Innovative Tools for Disaster Science & Resiliency Collaboration

​A new research project, led by U-M Civil and Environmental Engineering (CEE) Professor, Sherif El-Tawil, is using technology to solve some of the biggest challenges in the area of disaster science and community resilience following an extreme event.

A new research project, led by U-M Civil and Environmental Engineering (CEE) Professor Sherif El-Tawil, is using technology to solve some of the biggest challenges in the area of disaster science and community resilience following an extreme event.

Interdependencies in Community Resilience (ICoR): A Simulation Framework is funded by an award from the National Science Foundation (NSF). The research project is a collaboration between three different departments.

Co-investigators for the project include CEE Professors Vineet Kamat, Seymour Spence and Jason McCormick, from U-M Computer Science, Professor Atul Prakash and from the Disaster Research Center at the University of Delaware, Professor Benigno Aguirre.

This project looks at disaster events, such as earthquakes, hurricanes, tsunamis, wildfires, even man-made disasters like terrorist attacks, and creates tools to model, measure and improve community resilience. Resilience refers to a community’s ability to recover quickly following these types of severe events. The research aims to answer questions such as “if a community suffers a massive earthquake, will it recover quickly or remain altered forever? Can the community’s response during and after the disaster be modified to ensure optimal outcome?”

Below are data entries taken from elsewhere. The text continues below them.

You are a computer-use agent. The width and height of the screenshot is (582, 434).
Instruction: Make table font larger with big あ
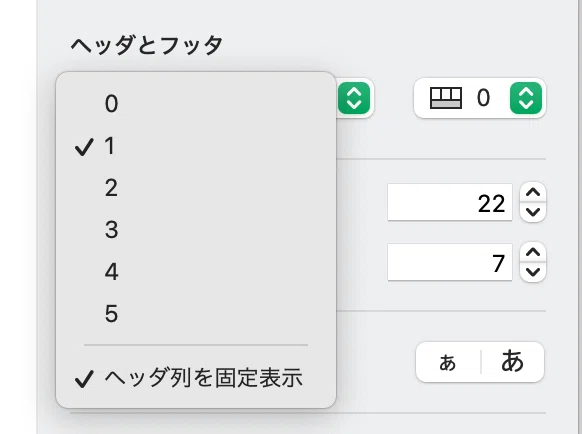(x=513, y=362)
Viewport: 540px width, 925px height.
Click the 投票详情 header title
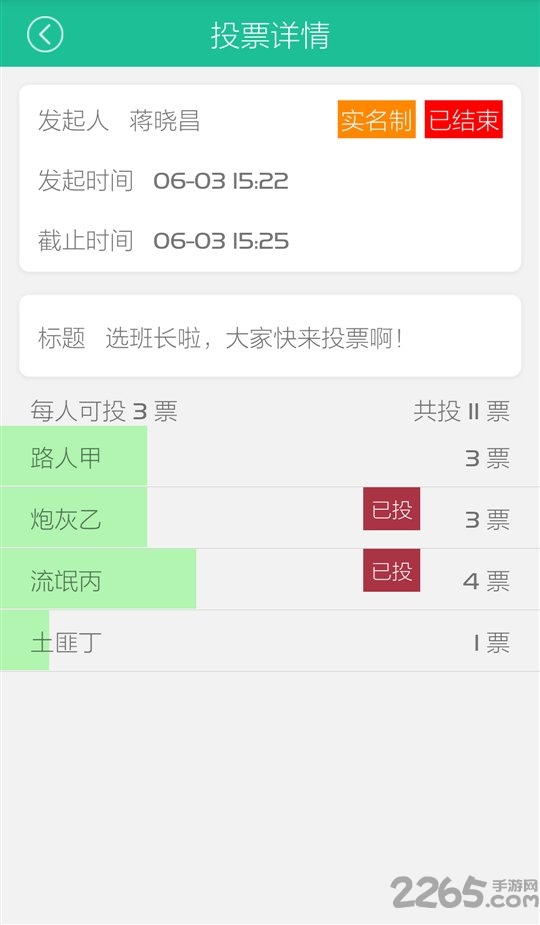tap(270, 35)
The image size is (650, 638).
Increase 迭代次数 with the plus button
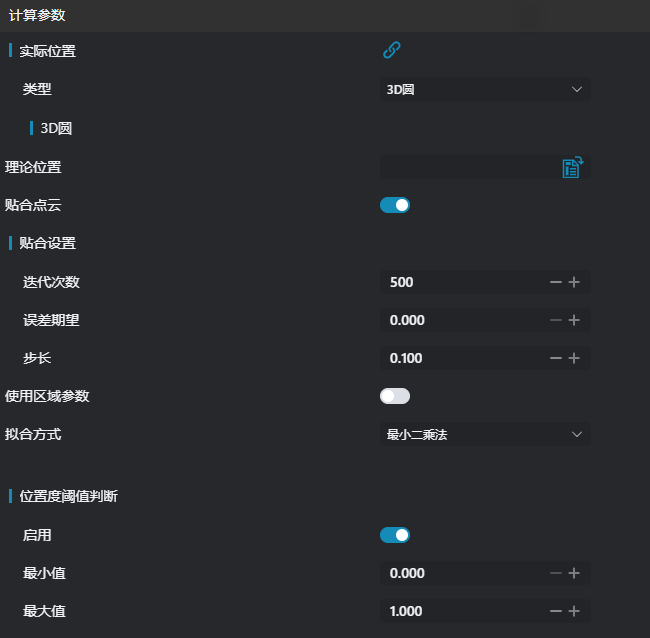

A community’s resilience can be assessed in terms of the robustness of its physical infrastructure, how its social response is organized, casualty rates and the success of its public policies. These systems are interdependent, with a disturbance in one system propagating through many, affecting overall resilience. Through this research project, new tools are being developed for a more comprehensive understanding of these complex interactions.
“Our society has become so complex that all systems are dependent on one another. If one system fails, it can lead to a cascade effect, with multiple systems being affected by the one that failed,” says Professor El-Tawil.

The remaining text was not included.